• [Work instruction]:
Retype the listing exactly, with no images.

▽

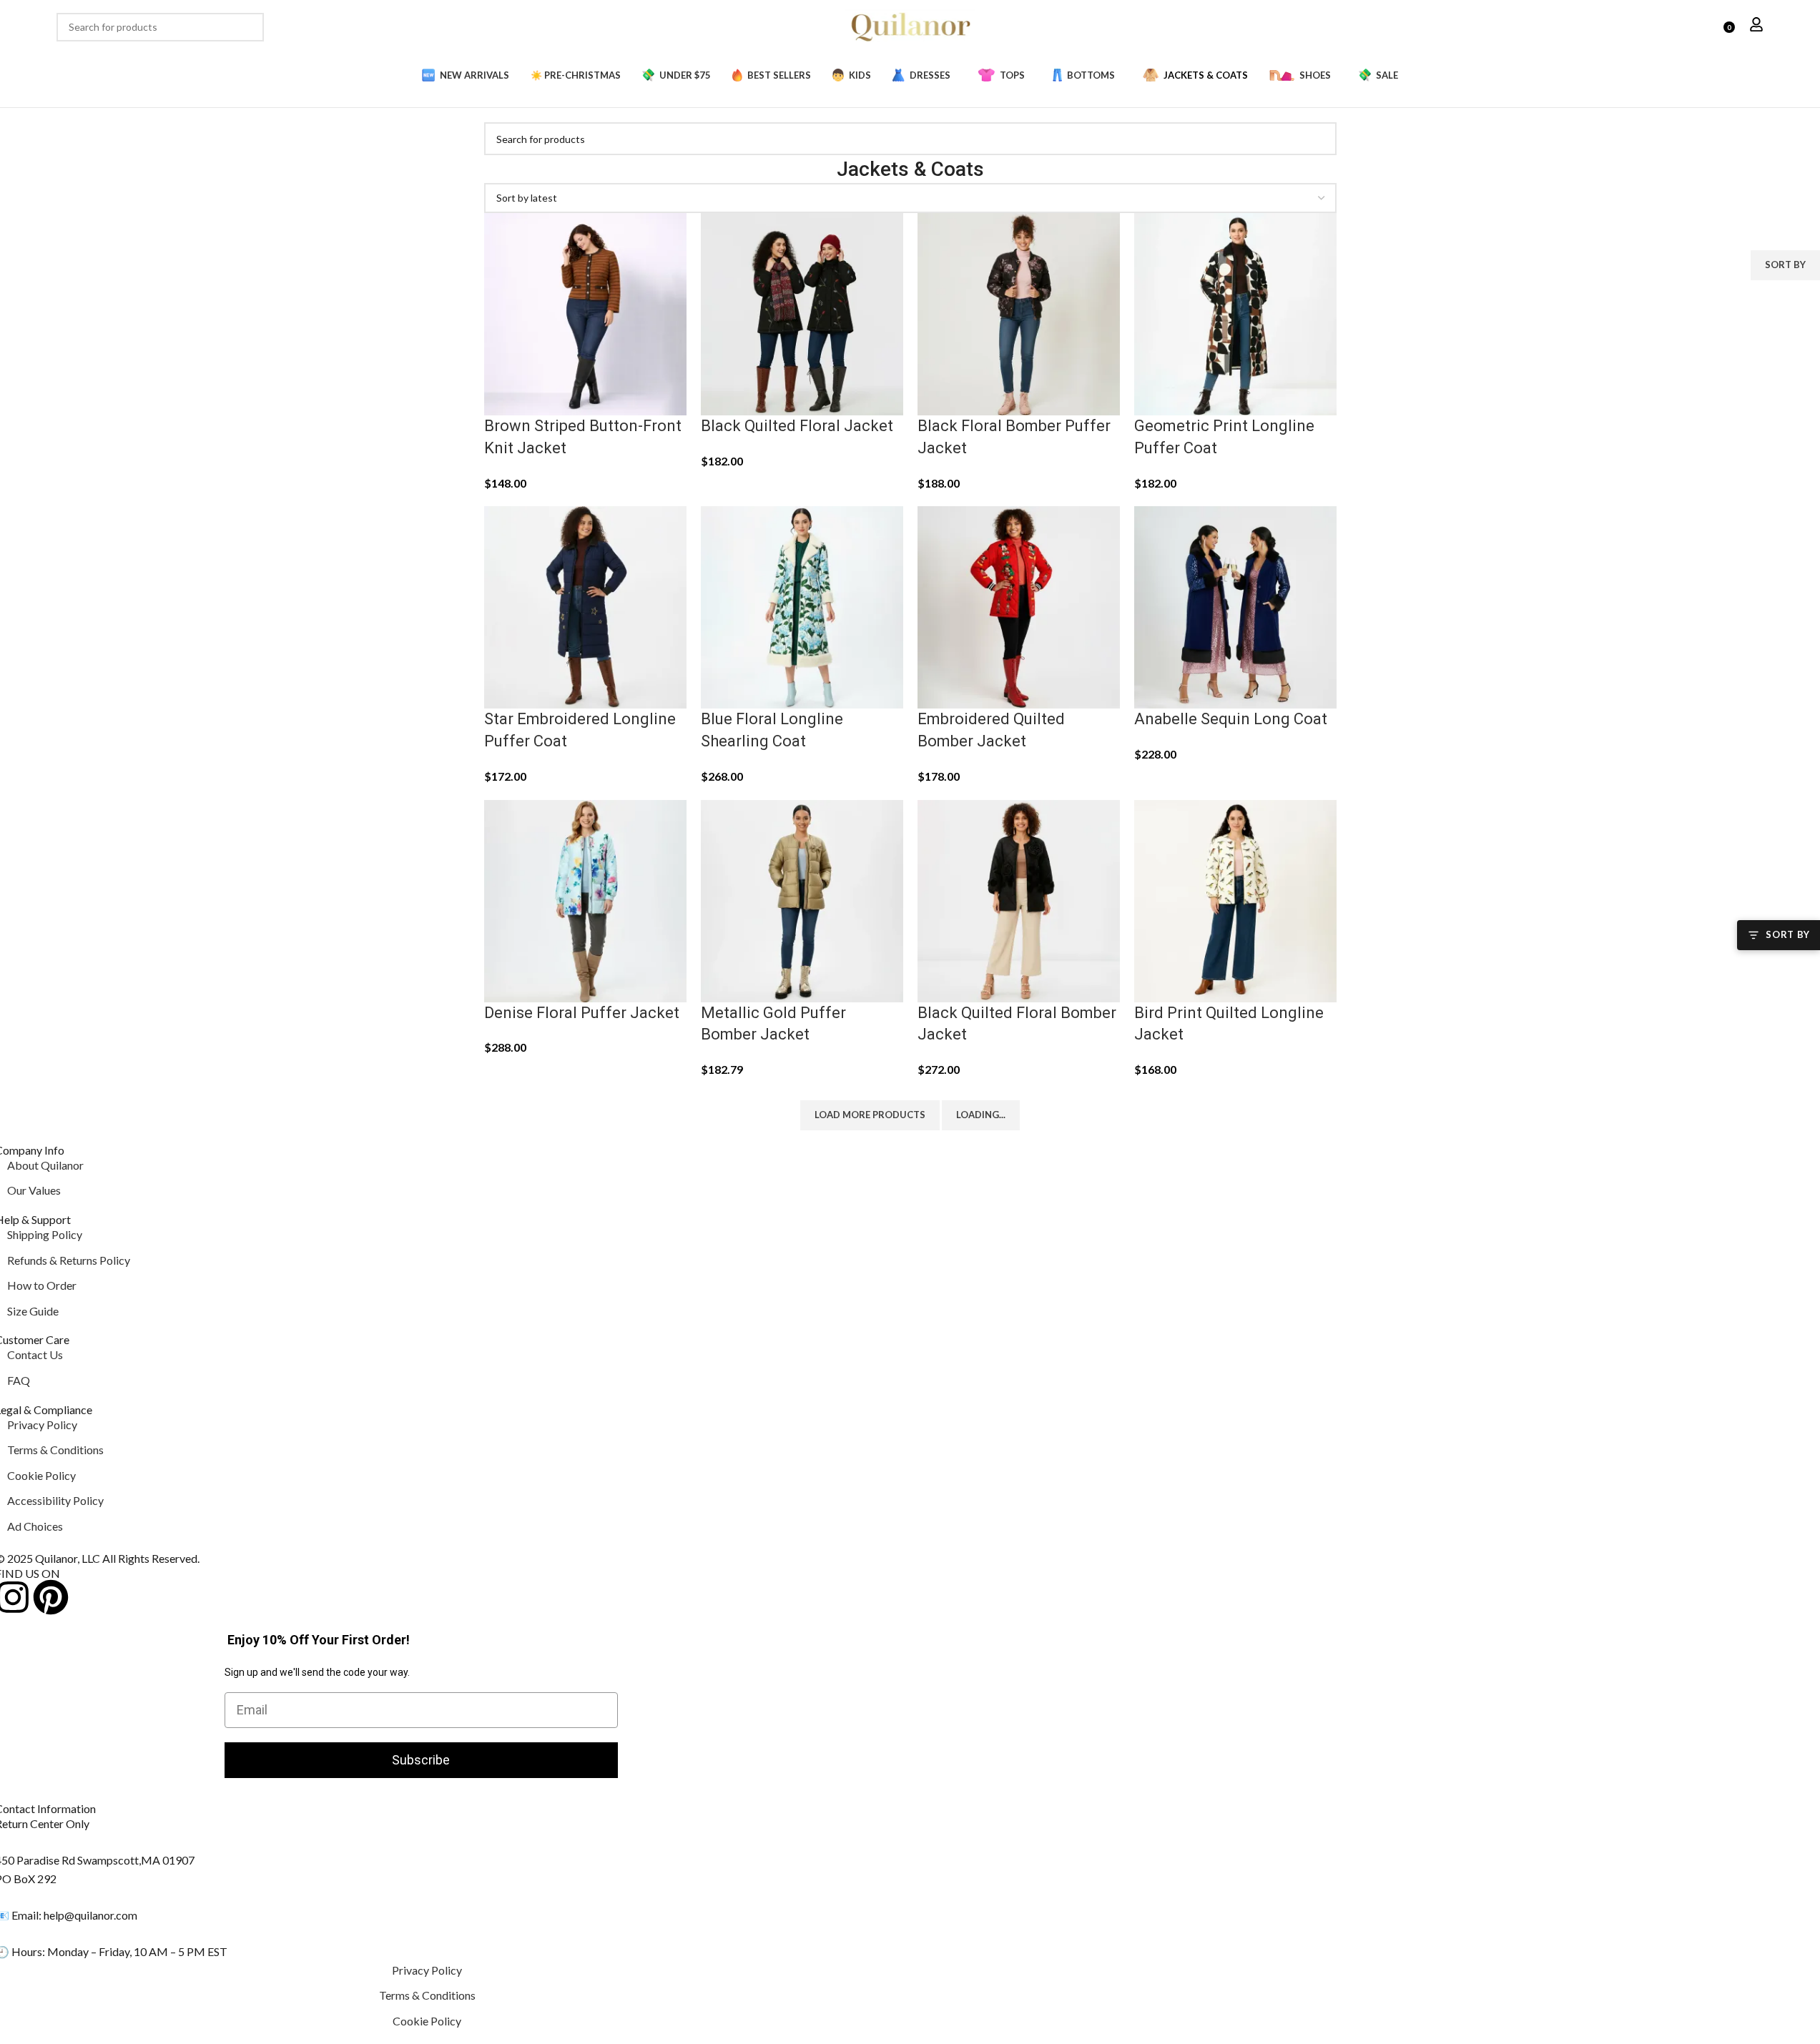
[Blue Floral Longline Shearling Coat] (802, 606)
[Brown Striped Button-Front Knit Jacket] (585, 313)
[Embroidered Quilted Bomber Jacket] (1019, 606)
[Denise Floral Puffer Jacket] (585, 899)
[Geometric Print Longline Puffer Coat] (1235, 313)
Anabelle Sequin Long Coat (1230, 719)
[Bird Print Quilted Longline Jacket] (1235, 899)
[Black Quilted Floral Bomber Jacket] (1019, 899)
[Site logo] (910, 25)
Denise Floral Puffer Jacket (581, 1013)
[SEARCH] (249, 27)
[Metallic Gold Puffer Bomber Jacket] (802, 899)
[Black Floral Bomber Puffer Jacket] (1019, 313)
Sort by (1785, 264)
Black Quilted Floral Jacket (797, 426)
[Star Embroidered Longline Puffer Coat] (585, 606)
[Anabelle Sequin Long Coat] (1235, 606)
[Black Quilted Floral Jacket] (802, 313)
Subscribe (421, 1759)
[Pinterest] (51, 1597)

△

• [Response]:
[Blue Floral Longline Shearling Coat] (802, 606)
[Brown Striped Button-Front Knit Jacket] (585, 313)
[Embroidered Quilted Bomber Jacket] (1019, 606)
[Denise Floral Puffer Jacket] (585, 899)
[Geometric Print Longline Puffer Coat] (1235, 313)
Anabelle Sequin Long Coat (1230, 719)
[Bird Print Quilted Longline Jacket] (1235, 899)
[Black Quilted Floral Bomber Jacket] (1019, 899)
[Site logo] (910, 25)
Denise Floral Puffer Jacket (581, 1013)
[SEARCH] (249, 27)
[Metallic Gold Puffer Bomber Jacket] (802, 899)
[Black Floral Bomber Puffer Jacket] (1019, 313)
Sort by (1785, 264)
Black Quilted Floral Jacket (797, 426)
[Star Embroidered Longline Puffer Coat] (585, 606)
[Anabelle Sequin Long Coat] (1235, 606)
[Black Quilted Floral Jacket] (802, 313)
Subscribe (421, 1759)
[Pinterest] (51, 1597)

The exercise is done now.